The origin of AdoptaPlatoon can be traced to 1998, when Haag, an English teacher from Rio Hondo, Texas, began sending cards and letters to her son, an Army soldier serving in Bosnia.
At her son's request, Haag also sent items to nine of his comrades. Later, the platoon's leader asked Haag if she'd support the entire 40-member platoon.
"Before we knew it, another company asked for support," she said. Haag later organized AdoptaPlatoon into a Texas charitable corporation, and it was granted federal status as a nonprofit organization in 1999.
Haag said she received a signed letter from then-Texas Gov. George W. Bush citing the need for AdoptaPlatoon. Today, the organization has operations across the United States and 30 management volunteers, Haag noted.
Today, AdoptaPlatoon supports members from all of the armed services, she said. Servicemembers' receipt of extra socks or ice packs, and lollipops or bubble gum to hand out to children in Iraq or Afghanistan makes a big difference, she said.
AdoptaPlatoon also supports military families. "We try to fill in the gap a little bit" while servicemembers are away overseas, Haag said.
The organization creates morale-boosting projects at military request. "Soldiers have to sign up for us," she explained, adding, "Sometimes it's a solitary soldier who wants to receive mail other than just a bill."
Through AdoptaPlatoon, she said, some soldiers now get mail who didn't receive any before.
After the terrorist attacks of Sept. 11, 2001, and the anthrax attacks that year, "we realized our world is not as safe" as it once was," Haag remarked. She noted that AdoptaPlatoon was temporarily shut down in 2001 due to the anthrax scare. The organization was deluged with mail from servicemembers urging it to continue its work.
Haag recalled that one correspondent had exhorted: "Don't let terrorists change our way of life."
"We didn't give up," Haag said.
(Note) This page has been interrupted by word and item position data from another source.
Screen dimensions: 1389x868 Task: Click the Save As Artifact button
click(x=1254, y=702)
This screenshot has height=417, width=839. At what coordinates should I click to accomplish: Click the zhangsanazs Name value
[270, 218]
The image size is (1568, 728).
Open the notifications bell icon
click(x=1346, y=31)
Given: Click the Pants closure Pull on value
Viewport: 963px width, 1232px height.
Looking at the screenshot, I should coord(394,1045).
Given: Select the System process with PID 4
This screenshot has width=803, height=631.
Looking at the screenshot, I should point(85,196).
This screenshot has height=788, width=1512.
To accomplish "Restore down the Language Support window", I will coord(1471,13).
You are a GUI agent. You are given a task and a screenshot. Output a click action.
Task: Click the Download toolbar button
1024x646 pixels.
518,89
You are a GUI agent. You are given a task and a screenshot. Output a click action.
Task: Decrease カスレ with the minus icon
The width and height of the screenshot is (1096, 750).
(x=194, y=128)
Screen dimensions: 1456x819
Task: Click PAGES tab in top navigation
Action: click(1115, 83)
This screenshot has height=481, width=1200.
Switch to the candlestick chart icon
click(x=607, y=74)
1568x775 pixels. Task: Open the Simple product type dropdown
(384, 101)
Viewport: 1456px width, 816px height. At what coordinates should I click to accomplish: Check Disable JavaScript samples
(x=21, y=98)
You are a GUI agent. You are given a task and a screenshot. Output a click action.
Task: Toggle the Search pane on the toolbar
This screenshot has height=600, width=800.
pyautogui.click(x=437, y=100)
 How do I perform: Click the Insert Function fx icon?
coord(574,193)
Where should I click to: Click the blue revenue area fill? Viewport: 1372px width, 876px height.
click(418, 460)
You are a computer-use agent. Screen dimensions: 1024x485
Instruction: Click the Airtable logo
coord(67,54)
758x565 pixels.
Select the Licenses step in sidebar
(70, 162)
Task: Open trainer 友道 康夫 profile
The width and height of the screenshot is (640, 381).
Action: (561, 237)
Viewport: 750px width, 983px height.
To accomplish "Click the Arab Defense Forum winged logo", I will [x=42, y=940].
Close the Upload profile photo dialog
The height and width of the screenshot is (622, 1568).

Security measures were implemented so that prospective sponsors are contacted and screened.
Suzi Castiglione, a "platoon mom" volunteer from Ohio, became involved with AdoptaPlatoon in May 1999.
"Anything we send out has been requested" by military commanders, explained Castiglione, a resident of Solon, a suburb of Cleveland.
AdoptaPlatoon volunteers agree to support deployed units by sending troop care packages or maintaining correspondence with overseas.
"Our care packages contain things for the whole platoon, anything from food, personal items, magazines," Castiglione remarked.
Castiglione said she read an article about AdoptaPlatoon in the "Cleveland Plain Dealer" in 1999 that discussed the activities of Ohio resident Joyce Lisiewski, one of the first group of volunteers recruited by Haag.
"I called Joyce and started just by 'adopting' a couple of soldiers," Castiglione, the mother of three sons and a stepdaughter and stepson, recalled.
Once married to a Navy man, Castiglione, now divorced and remarried, remembered how her former husband appreciated the care packages she'd send him when he was deployed for months at sea.
Today, Castiglione supports U.S. troops serving in Korea, Iraq and Afghanistan, as well as wounded troops in stateside hospitals.
"They're so grateful," she said.
Some deployed servicemembers "are just really lonely" and need to feel that someone cares about them, she said.
Castiglione continues her AdoptaPlatoon endeavors, because, "It feels good to know I'm helping someone."
Servicemembers deserve public support, she said, because "they're looking out for our welfare."